Since its mid-January launch, almost two dozen Ben Franklin Circles have sprouted up in states like New York, North Carolina, Washington, Utah, and Colorado, with circles in California and elsewhere currently in formation. Acknowledging the realities of busy twenty-first century working lives, today’s Circles meet monthly rather than weekly. Discussions focus on people’s lives—their aspirations and concerns—and how to bolster them through personal improvement and mutual support. Also central are concerns about how members can contribute to their communities and the civic society. The ages, vocations, and ideological persuasions in the Circles are diverse, with the essential caveat that debates be civil and respectful. This reflects the spirit of Ben, who wrote that his Junto was “to be conducted in the sincere spirit of inquiry after truth, without fondness for dispute or desire of victory.” The rules of engagement for Ben Franklin Circles, as detailed on the Circles’ website, guide participants to deep conversations that lead to informed personal and civic choices, new friendships, and sustained relations among members.
Every societal epoch presents its own opportunities and challenges. Ben Franklin lived in a land of plenty ruled by a distant colonial power that would eventually be confronted in a bloody war to secure the democratic future of a new nation. Today, many of our trials tend to be of the mind and the spirit. Cynicism, anger, dejection, and social isolation are some of the present-day dangers that must be faced and defeated in our increasingly fragile democracy. Many citizens look in vain to the appearance of an inspired leader who will show us a better way.
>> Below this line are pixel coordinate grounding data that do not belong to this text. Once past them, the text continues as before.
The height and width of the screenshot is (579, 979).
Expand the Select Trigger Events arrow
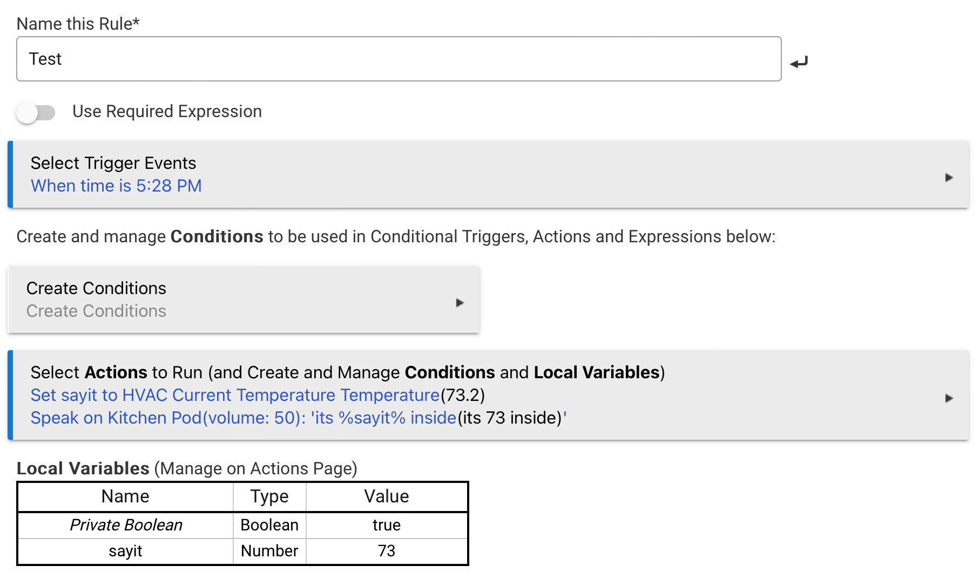pyautogui.click(x=949, y=178)
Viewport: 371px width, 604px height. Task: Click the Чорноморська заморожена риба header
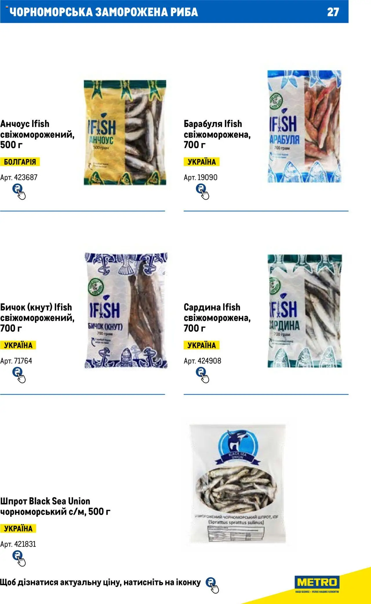coord(104,12)
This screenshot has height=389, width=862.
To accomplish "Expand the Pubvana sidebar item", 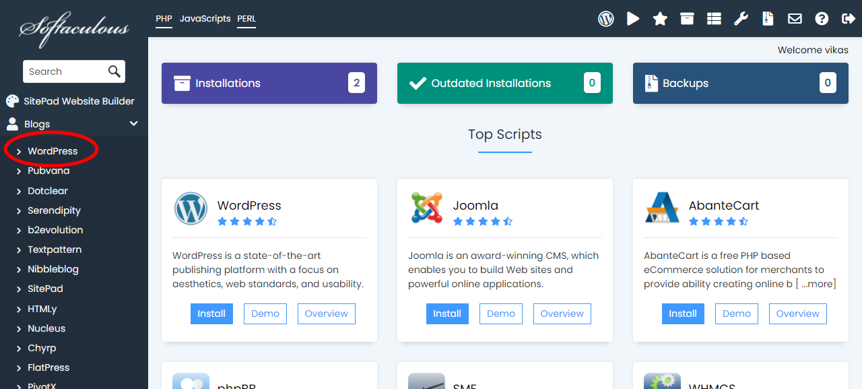I will 48,171.
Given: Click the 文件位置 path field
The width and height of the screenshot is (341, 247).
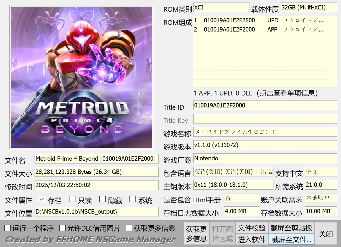Looking at the screenshot, I should [96, 211].
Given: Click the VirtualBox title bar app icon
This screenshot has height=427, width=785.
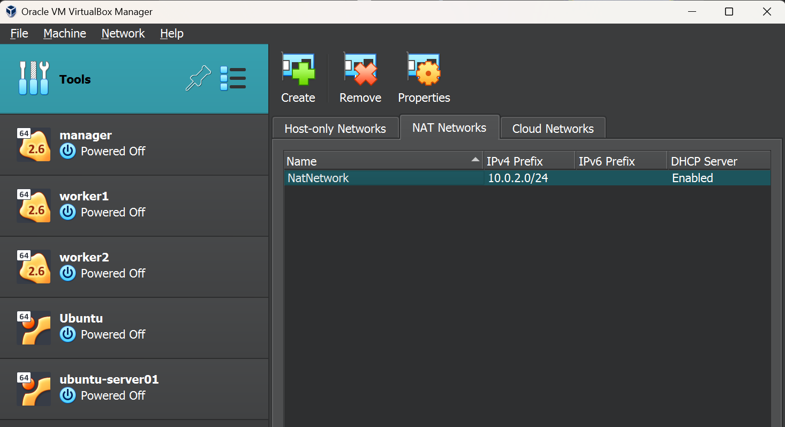Looking at the screenshot, I should tap(11, 12).
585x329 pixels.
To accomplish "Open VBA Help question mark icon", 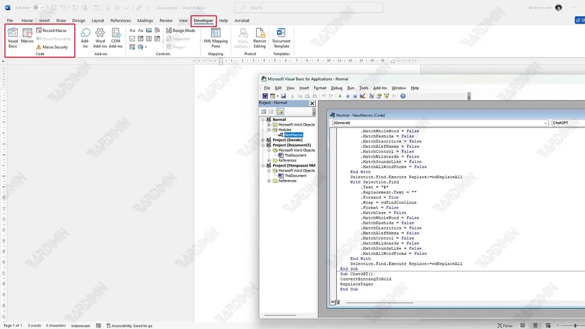I will click(x=403, y=96).
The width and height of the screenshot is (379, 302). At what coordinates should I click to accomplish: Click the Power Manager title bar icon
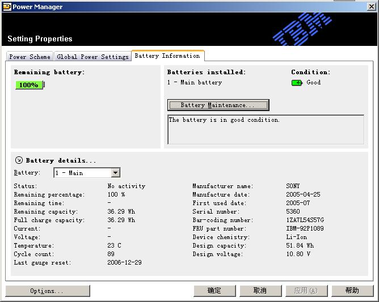(x=7, y=7)
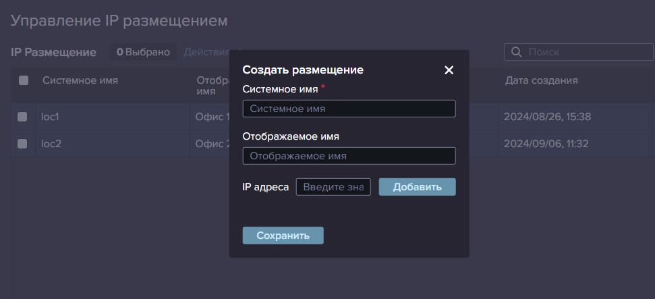655x299 pixels.
Task: Check the checkbox for loc1 row
Action: pyautogui.click(x=22, y=117)
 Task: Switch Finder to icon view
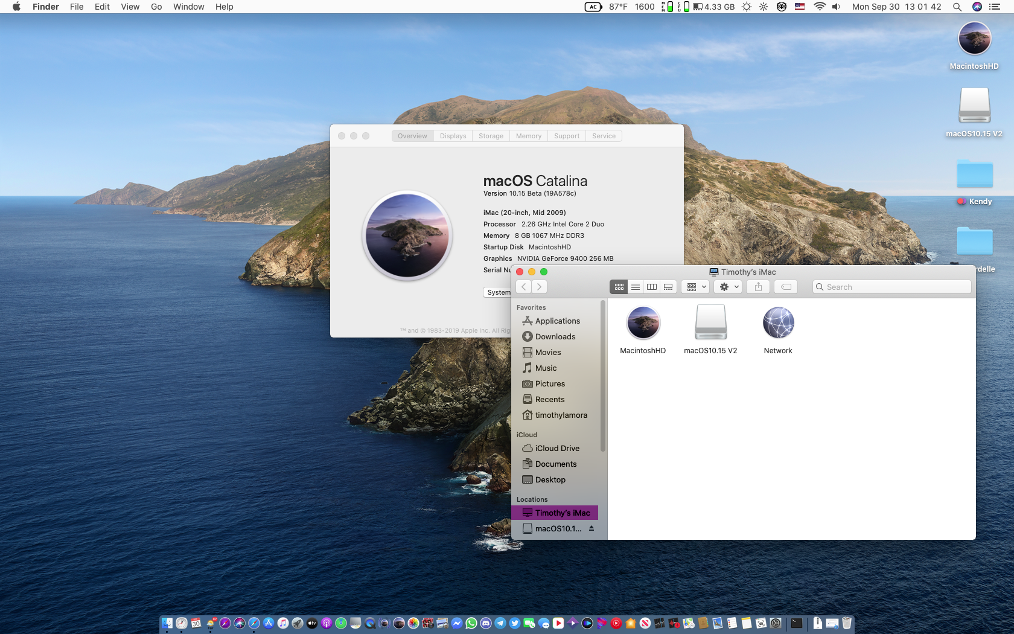(619, 287)
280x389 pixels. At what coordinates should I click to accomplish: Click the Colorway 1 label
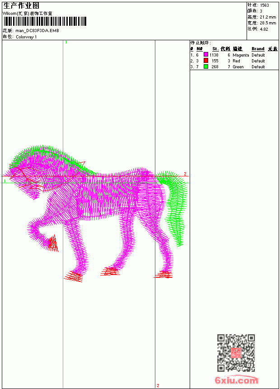26,37
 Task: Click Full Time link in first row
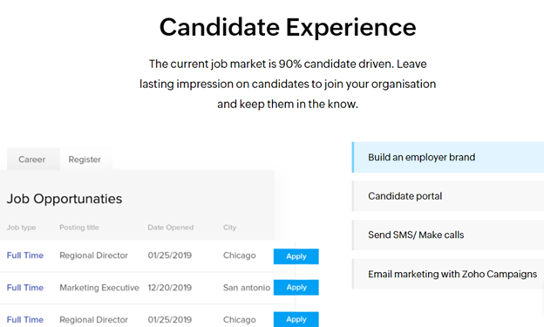click(25, 255)
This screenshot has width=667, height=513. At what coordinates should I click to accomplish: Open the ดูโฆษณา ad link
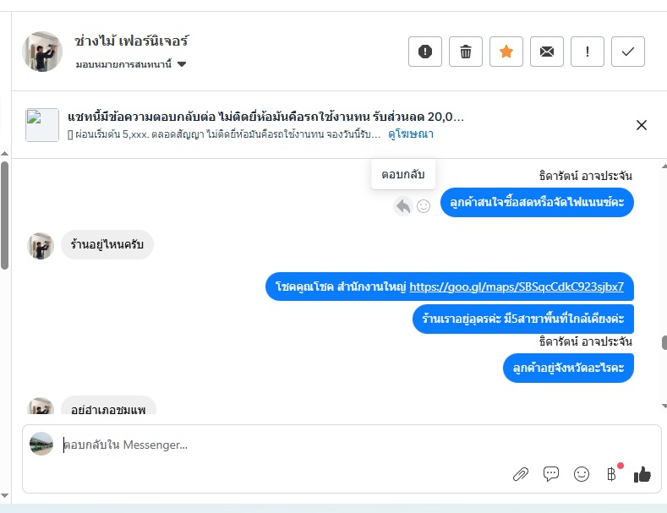tap(411, 134)
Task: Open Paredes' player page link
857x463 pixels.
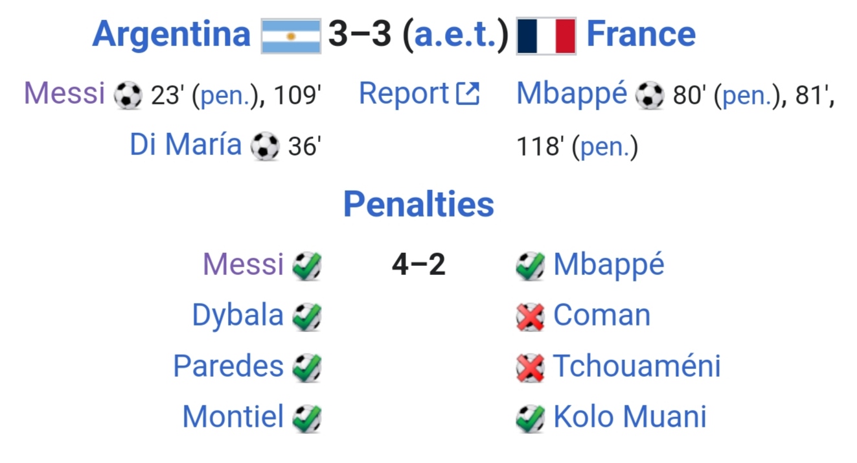Action: [x=228, y=366]
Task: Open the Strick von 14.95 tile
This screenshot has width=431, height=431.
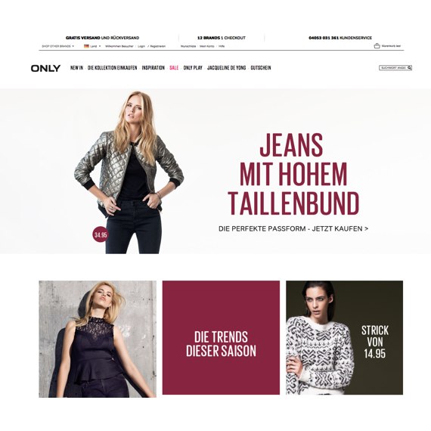Action: click(344, 338)
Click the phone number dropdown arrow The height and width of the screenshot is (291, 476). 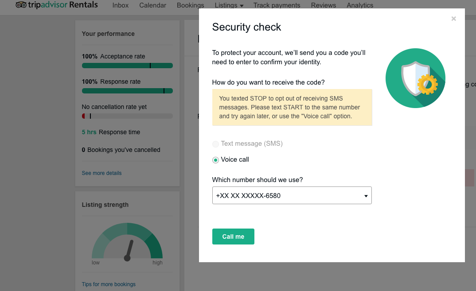tap(366, 196)
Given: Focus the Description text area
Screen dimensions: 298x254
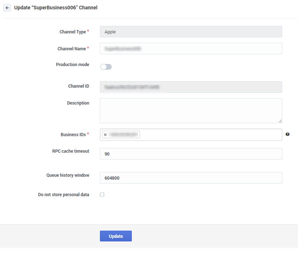Looking at the screenshot, I should click(191, 111).
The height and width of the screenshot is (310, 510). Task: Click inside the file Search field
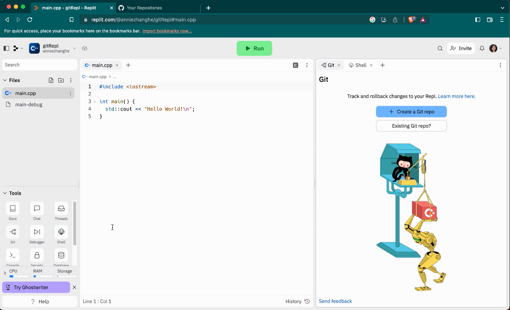39,65

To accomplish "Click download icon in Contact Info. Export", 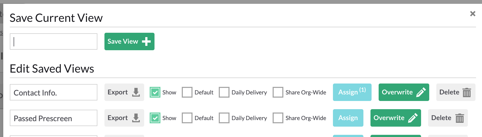I will point(136,92).
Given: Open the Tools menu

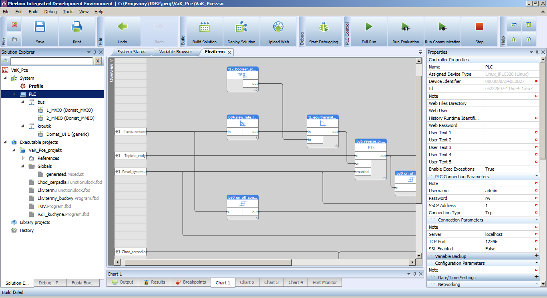Looking at the screenshot, I should (68, 12).
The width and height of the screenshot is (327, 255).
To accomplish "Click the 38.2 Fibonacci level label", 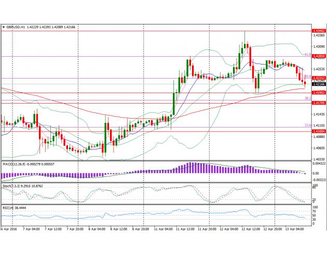I will point(307,98).
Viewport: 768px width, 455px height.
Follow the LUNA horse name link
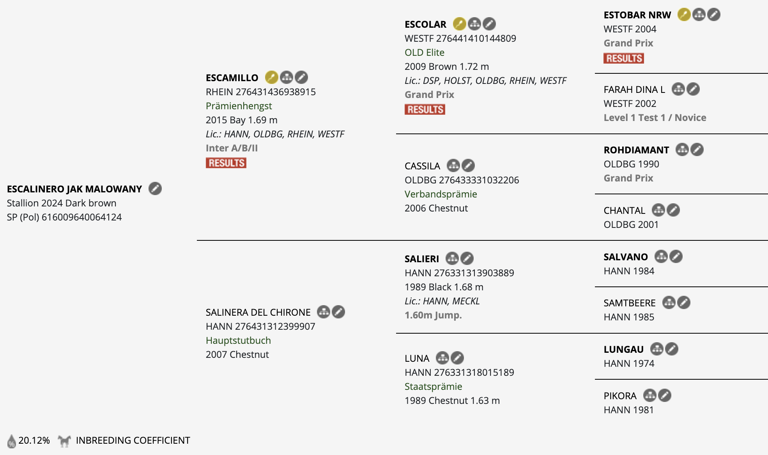(417, 359)
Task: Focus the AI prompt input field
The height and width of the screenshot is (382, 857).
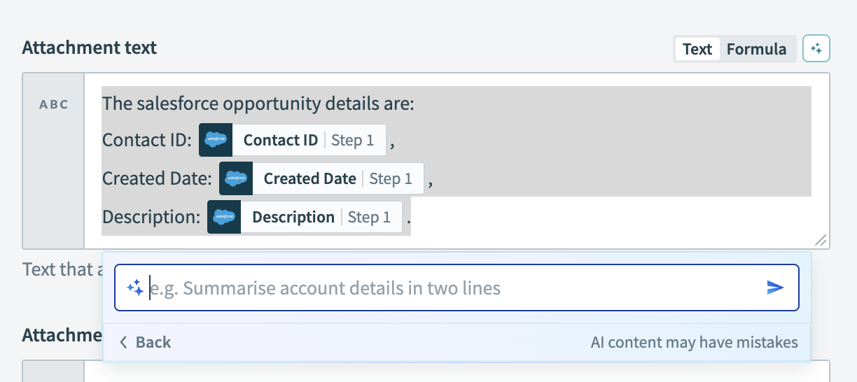Action: pos(455,288)
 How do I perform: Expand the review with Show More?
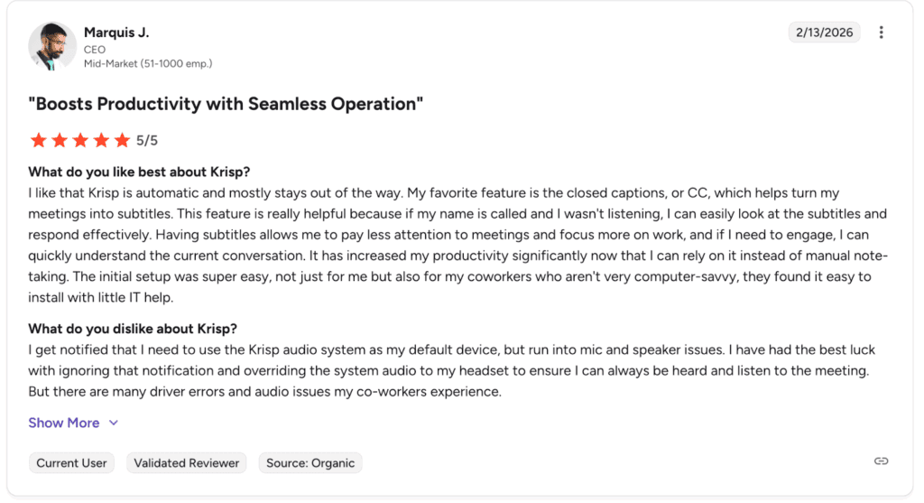click(x=64, y=423)
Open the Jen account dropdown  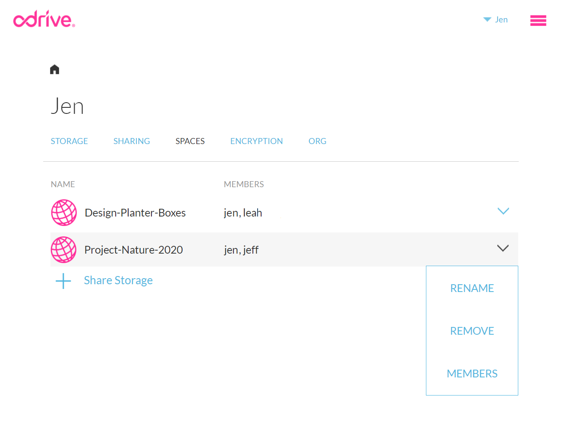(496, 19)
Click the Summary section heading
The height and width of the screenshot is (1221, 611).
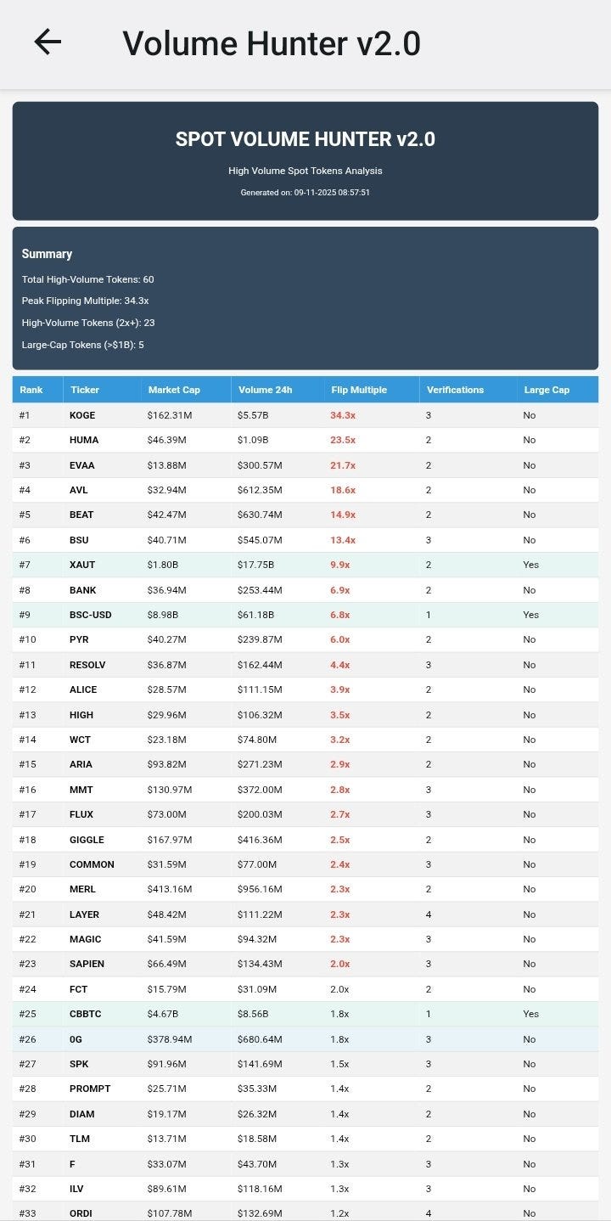48,253
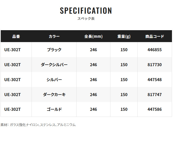Click the 全長(mm) column header

[93, 36]
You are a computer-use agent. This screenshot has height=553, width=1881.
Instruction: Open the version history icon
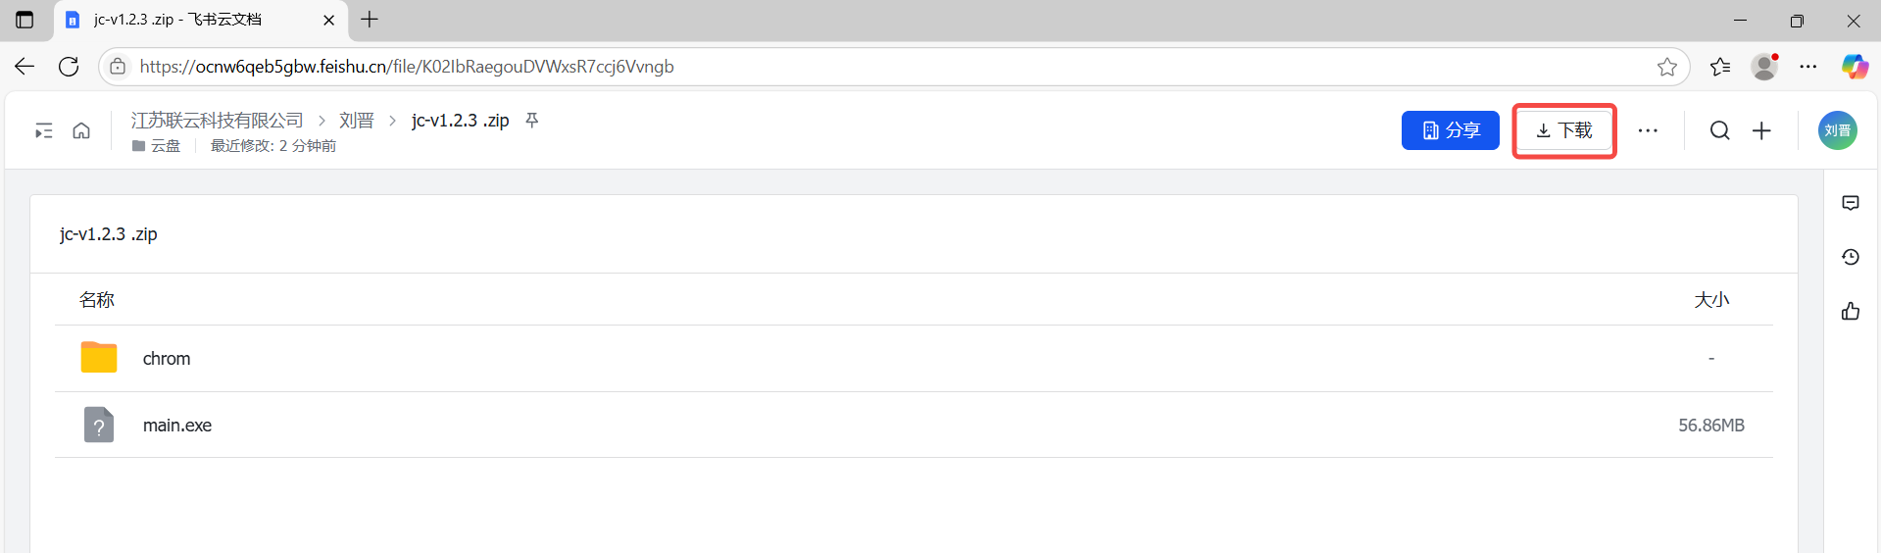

But there is another approach, more dispersed and more in tune with contemporary twenty-first century sensibilities. It is an approach that hinges on citizens taking matters into their own hands and discussing among themselves the best ways to lead productive, fulfilling, and purposeful lives and to improve society. Ben Franklin Circles adapt a model that worked long ago to a different world with new sorts of challenges—but they address the same needs for personal growth, civic virtue, and social support that human beings have shared from the eighteenth century on to today.